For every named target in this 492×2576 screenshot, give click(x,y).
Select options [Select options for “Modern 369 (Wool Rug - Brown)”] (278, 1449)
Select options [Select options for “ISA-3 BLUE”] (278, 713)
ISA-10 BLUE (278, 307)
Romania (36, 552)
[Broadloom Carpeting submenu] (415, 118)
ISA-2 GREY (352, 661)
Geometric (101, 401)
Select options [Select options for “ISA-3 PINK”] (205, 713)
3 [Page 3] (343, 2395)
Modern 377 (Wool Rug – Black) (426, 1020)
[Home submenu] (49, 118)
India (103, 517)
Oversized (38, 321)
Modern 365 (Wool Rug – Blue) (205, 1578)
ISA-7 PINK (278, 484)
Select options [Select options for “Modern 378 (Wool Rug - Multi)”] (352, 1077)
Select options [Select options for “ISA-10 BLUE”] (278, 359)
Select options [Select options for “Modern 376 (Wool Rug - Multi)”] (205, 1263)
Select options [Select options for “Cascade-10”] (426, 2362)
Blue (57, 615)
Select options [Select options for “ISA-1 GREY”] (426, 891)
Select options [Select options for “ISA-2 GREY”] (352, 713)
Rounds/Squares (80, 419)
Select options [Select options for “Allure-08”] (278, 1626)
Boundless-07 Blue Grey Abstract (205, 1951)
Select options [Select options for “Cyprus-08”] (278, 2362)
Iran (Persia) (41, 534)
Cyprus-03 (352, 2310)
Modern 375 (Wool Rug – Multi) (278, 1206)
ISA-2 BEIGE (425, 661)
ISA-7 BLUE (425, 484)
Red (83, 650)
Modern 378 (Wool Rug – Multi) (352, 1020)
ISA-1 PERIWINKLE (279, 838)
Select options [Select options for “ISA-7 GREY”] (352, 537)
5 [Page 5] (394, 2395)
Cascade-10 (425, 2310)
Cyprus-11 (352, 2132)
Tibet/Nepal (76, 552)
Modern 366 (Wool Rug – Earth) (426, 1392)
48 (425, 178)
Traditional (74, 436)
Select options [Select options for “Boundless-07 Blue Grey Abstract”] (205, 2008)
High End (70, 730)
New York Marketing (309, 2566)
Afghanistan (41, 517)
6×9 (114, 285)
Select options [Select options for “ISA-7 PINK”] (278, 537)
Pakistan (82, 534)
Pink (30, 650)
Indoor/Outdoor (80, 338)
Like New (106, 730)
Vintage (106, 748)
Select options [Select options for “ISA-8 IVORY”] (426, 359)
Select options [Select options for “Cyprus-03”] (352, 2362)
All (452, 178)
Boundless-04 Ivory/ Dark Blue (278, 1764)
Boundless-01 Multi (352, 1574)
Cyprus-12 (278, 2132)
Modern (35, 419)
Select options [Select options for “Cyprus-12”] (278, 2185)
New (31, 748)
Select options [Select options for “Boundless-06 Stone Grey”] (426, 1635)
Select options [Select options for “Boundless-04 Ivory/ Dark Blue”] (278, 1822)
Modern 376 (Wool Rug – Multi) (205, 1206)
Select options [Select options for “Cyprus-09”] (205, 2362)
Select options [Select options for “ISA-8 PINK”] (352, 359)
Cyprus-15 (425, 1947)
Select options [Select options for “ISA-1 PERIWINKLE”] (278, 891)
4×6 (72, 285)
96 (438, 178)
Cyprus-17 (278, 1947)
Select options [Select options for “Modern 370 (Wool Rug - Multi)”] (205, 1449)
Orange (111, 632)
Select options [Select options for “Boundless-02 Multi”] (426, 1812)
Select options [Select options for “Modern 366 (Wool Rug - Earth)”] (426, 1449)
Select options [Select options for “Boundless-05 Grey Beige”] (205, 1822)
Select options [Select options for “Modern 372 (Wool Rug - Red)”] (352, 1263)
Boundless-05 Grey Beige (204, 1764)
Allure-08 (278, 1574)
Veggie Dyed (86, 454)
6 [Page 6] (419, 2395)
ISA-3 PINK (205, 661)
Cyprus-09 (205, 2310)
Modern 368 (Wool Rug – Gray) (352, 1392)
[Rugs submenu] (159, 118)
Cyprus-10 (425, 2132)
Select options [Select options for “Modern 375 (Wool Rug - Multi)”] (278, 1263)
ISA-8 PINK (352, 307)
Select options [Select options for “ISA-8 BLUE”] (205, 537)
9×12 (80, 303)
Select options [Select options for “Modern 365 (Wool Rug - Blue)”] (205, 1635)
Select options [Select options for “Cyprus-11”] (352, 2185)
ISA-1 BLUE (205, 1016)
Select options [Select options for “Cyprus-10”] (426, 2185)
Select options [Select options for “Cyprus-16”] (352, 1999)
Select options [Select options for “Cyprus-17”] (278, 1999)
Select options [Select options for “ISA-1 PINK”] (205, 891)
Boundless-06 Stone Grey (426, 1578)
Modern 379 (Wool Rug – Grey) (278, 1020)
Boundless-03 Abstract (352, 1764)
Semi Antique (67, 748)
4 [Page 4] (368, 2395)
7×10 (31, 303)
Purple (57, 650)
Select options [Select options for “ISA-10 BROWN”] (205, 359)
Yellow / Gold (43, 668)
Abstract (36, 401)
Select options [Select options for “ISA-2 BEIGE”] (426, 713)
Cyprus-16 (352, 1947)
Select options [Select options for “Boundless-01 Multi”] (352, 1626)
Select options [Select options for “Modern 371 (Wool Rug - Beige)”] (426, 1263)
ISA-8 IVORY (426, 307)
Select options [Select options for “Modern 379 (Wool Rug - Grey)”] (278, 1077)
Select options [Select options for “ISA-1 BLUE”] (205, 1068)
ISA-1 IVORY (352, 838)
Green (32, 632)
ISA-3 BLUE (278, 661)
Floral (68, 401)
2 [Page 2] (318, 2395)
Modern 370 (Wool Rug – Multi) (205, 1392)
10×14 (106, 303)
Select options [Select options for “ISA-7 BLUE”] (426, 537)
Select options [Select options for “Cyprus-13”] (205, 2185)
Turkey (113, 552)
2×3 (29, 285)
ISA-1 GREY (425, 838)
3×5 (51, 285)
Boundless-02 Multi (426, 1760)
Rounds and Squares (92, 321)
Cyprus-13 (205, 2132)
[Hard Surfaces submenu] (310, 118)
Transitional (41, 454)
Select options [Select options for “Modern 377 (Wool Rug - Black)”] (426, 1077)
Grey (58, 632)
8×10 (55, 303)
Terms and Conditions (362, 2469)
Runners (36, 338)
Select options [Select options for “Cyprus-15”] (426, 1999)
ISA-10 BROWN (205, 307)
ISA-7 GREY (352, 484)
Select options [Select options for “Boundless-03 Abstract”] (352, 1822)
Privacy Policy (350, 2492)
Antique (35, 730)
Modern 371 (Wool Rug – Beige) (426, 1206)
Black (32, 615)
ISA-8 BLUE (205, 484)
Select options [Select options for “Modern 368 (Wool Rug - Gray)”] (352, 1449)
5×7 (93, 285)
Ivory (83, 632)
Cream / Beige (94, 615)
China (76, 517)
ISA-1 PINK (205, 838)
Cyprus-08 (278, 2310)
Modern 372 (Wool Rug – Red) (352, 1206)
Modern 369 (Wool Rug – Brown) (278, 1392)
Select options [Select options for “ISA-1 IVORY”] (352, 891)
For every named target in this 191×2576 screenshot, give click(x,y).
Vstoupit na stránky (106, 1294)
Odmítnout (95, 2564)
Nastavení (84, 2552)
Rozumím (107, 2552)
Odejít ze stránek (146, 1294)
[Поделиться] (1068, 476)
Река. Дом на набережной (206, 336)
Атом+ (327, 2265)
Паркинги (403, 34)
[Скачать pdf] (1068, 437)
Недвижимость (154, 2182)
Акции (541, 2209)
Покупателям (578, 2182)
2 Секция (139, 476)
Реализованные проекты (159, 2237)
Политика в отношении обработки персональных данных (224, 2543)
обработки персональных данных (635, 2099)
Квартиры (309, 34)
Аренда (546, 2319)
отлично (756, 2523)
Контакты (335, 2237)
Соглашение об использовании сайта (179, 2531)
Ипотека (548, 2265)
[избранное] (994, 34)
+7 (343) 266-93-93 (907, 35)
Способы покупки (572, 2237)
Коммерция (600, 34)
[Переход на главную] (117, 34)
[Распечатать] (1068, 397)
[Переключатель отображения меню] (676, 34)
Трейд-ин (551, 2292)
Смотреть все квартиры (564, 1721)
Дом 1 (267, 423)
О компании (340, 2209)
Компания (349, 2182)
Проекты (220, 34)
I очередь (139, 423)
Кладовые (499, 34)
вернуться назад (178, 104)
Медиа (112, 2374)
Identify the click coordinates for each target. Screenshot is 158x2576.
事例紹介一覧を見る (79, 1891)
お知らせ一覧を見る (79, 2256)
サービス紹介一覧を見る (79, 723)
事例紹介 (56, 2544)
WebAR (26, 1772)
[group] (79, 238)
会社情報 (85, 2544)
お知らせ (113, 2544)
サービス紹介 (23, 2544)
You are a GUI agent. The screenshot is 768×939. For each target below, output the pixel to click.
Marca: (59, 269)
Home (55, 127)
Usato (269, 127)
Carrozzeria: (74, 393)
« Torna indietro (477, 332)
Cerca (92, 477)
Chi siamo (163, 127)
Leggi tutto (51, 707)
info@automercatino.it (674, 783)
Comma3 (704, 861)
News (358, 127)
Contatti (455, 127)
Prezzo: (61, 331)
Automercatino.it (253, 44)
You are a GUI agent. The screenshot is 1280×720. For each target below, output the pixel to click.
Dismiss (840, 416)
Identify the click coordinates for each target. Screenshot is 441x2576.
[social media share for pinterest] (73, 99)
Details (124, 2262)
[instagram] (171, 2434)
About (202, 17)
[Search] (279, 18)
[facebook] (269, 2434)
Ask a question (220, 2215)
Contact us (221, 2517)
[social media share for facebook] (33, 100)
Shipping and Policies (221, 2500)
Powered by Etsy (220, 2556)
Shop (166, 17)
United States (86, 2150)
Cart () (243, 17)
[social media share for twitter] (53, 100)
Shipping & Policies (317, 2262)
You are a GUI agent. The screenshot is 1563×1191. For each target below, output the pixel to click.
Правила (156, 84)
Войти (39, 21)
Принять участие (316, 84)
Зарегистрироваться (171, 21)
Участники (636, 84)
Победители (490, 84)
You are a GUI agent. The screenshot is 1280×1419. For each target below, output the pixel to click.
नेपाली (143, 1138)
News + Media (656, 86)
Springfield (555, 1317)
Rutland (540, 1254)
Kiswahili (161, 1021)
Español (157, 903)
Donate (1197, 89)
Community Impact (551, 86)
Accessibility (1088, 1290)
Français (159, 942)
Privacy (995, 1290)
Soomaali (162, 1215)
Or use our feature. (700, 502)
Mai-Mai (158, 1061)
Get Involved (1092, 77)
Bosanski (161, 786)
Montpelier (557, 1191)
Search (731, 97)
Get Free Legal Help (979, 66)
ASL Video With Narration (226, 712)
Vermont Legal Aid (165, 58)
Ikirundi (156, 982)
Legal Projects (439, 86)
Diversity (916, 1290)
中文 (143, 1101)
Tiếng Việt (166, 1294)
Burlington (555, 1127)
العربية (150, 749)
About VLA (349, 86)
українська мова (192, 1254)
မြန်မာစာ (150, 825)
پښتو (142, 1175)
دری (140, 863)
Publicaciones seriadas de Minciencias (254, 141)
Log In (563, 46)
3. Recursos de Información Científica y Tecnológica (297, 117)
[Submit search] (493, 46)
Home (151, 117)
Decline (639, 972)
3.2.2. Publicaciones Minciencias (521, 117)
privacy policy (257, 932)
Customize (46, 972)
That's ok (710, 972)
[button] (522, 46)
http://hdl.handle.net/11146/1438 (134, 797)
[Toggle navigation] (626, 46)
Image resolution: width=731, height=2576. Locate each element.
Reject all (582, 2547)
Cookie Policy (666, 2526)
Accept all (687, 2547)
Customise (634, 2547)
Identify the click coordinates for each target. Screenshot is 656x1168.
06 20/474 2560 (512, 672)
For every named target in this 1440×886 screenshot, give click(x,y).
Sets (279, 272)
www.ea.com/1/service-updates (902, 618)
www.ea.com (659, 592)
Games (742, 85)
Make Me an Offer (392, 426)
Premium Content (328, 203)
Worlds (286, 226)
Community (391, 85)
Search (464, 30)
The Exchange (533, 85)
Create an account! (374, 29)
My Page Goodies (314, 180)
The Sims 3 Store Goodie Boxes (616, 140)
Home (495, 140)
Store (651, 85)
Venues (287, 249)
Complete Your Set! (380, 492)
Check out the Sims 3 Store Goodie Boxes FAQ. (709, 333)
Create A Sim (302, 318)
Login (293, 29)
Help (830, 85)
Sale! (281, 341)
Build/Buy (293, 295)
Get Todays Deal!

================================

— Task directions —
Could you edit the rows from the line with "Español (157, 903)" to the line with "[Submit search] (493, 46)", changing "Donate" to "Give" and keeping everything else the same? Return only those rows.

— Completed exercise —
Español (157, 903)
Give (1197, 89)
Community Impact (551, 86)
Accessibility (1088, 1290)
Français (159, 942)
Privacy (995, 1290)
Soomaali (162, 1215)
Or use our feature. (700, 502)
Mai-Mai (158, 1061)
Get Involved (1092, 77)
Bosanski (161, 786)
Montpelier (557, 1191)
Search (731, 97)
Get Free Legal Help (979, 66)
ASL Video With Narration (226, 712)
Vermont Legal Aid (165, 58)
Ikirundi (156, 982)
Legal Projects (439, 86)
Diversity (916, 1290)
中文 (143, 1101)
Tiếng Việt (166, 1294)
Burlington (555, 1127)
العربية (150, 749)
About VLA (349, 86)
українська мова (192, 1254)
မြန်မာစာ (150, 825)
پښتو (142, 1175)
دری (140, 863)
Publicaciones seriadas de Minciencias (254, 141)
Log In (563, 46)
3. Recursos de Información Científica y Tecnológica (297, 117)
[Submit search] (493, 46)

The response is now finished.